Auch thematisch verhält es sich in „Wir sind nach dem Sturm“, einem Auftragswerk des Schauspiels Hannover, wie mit einem Bergwerk. Erzählstränge werden entdeckt und sofort weitertransportiert, bis sie allesamt auf dem großen Haufen landen, der sich Diskurs nennt. Durch Feminismus, Kolonialismus, Holocaust, Klimakrise und Generationenkonflikte geht es so rasant bergab, bis einem schlecht wird. Rittberger scheint sich nicht darum zu scheren, dass so viel eigentlich nicht geht. Im Gegenteil, im gelingt es, gerade durch das episodische Narrativ die Ambivalenz darzustellen, die das Leben in heutigen Zeiten mit sich bringt. Die Überforderung damit umzugehen, löst sich an diesem Abend im Schauspiel Hannover nicht auf. Sie bricht mit voller Wucht über den Figuren und den Zuschauer:innen gleichermaßen ein. Insofern passt es, dass Entdecker, Aktivist, Therapeutin und Co nicht allzu viel Persönlichkeit abbekommen, sondern als Archetypen für diese „Herausforderungen der Gegenwart“, wie man so schön sagt, fungieren. Es ist ein kluger inszenatorischer Schachzug gewesen, die Dialoge nicht zu tief, die Charaktere nicht zu vielschichtig und ihre Probleme nicht zu emotional aktivierend zu gestalten.

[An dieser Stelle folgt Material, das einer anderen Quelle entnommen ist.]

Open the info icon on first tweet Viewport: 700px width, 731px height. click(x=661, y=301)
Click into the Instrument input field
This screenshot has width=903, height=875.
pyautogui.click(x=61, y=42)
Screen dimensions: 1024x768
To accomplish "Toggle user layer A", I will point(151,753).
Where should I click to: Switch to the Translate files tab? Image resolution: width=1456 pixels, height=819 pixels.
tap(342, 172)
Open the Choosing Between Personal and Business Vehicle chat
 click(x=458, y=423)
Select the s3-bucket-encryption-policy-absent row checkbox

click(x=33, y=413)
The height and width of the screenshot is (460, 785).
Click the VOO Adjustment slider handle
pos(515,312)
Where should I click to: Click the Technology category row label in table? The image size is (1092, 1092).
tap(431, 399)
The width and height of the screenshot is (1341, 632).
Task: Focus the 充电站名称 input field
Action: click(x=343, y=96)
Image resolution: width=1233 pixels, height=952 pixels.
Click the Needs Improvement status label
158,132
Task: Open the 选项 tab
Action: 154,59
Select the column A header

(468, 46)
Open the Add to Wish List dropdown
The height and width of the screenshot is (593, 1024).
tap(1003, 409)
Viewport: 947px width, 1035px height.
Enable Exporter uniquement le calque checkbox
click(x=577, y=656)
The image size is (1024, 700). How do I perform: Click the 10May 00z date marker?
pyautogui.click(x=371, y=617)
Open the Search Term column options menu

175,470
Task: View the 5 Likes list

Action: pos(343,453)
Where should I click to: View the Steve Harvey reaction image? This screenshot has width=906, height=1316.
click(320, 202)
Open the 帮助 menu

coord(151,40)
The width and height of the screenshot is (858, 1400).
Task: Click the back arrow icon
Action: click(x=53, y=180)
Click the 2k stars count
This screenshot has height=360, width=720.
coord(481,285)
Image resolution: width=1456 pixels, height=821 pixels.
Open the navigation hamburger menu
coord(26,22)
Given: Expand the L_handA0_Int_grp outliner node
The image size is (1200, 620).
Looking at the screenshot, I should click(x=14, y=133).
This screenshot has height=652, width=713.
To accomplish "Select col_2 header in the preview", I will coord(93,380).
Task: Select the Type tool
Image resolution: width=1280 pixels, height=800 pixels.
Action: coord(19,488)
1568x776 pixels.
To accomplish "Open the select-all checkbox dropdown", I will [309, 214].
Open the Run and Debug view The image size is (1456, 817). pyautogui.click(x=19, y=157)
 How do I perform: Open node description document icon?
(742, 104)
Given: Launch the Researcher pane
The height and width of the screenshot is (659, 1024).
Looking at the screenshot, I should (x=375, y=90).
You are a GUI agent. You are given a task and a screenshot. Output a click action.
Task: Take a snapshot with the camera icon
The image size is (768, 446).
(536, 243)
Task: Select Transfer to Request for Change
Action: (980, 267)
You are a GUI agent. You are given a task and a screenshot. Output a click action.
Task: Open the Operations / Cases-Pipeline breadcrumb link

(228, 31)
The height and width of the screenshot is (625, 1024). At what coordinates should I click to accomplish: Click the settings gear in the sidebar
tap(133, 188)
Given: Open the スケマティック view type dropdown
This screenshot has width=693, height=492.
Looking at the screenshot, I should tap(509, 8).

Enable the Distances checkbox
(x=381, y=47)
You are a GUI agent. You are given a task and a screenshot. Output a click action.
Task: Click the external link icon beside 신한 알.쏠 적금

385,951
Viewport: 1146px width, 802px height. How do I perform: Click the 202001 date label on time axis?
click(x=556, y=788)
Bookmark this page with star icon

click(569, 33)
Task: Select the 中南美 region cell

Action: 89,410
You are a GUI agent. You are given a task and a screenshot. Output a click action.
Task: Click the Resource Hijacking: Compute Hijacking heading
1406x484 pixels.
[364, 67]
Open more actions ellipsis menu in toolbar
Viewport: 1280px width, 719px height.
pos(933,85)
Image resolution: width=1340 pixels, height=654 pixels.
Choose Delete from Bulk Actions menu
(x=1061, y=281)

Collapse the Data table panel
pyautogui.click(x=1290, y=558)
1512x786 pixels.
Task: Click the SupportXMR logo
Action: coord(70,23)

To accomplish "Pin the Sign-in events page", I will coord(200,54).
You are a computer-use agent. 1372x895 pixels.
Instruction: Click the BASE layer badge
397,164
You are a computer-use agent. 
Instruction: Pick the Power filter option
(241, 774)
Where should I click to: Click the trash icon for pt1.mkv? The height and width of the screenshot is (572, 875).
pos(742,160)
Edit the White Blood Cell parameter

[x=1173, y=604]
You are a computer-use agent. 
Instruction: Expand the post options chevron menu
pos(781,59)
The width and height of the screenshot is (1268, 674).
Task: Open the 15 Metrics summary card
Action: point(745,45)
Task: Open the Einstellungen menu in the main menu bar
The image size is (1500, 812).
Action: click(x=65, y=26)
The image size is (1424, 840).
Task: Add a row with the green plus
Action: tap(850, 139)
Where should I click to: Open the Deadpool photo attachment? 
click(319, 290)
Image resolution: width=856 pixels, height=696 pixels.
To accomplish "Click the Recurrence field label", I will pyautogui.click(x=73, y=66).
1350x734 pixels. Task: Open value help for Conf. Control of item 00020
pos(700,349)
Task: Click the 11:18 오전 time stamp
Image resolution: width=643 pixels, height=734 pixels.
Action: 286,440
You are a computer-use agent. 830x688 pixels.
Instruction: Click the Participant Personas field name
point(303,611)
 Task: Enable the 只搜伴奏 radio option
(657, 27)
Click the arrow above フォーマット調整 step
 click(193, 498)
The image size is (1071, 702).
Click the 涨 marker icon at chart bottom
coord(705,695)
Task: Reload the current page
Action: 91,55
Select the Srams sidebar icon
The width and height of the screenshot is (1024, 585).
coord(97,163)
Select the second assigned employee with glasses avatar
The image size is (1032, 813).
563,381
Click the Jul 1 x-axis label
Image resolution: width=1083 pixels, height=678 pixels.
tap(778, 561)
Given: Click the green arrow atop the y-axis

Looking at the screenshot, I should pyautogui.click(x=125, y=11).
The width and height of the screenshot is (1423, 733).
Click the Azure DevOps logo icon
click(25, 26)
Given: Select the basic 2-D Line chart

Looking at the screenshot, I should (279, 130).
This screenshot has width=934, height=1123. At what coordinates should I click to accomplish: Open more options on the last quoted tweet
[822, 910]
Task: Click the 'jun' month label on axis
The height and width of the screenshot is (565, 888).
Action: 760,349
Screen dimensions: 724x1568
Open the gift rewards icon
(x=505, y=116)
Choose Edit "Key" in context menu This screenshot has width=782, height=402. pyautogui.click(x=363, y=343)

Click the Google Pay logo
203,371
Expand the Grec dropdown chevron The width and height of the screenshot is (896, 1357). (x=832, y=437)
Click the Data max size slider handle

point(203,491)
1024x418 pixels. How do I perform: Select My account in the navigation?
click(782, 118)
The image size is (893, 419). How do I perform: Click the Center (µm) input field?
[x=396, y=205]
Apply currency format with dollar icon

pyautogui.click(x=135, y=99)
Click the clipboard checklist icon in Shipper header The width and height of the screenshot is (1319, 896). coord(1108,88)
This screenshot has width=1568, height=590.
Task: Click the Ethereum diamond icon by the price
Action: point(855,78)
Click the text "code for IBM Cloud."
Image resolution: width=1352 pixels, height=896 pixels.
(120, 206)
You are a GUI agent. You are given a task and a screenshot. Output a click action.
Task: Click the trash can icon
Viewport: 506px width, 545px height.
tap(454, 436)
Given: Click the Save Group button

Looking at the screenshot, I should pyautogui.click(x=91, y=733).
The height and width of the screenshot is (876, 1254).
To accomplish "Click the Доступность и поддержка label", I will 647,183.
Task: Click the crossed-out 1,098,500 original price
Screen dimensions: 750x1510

Schlussendlich bleibt diese Grubenbahn jedoch stehen. Der Berg ist ausgeschöpft. Im Schwindel danach folgt die Moral-Klatsche. „Wir haben das beste gemacht aus der Besten aller Welten – sie hätte uns auch schon eher abstoßen können“ fasst Hofert zusammen. Ja und nein. Denn der Maßstab dafür, was „das Beste“ ist, hat sich verschoben, weg von uns, hin zur Umwelt. Was das angeht, haben wir definitiv nicht unser Bestes gegeben. Umso dreister erscheint Matthews Aufforderung an die Erde im Schlusswort: „Teile dich mit. Rüttle mich wach. Halte mich davon ab zu schlafen.“ Als wären Flutkatastrophen, Hitzerekorde und Artensterben nicht Mitteilung genug. Wir sind nicht nach dem Sturm, wir sind mittendrin.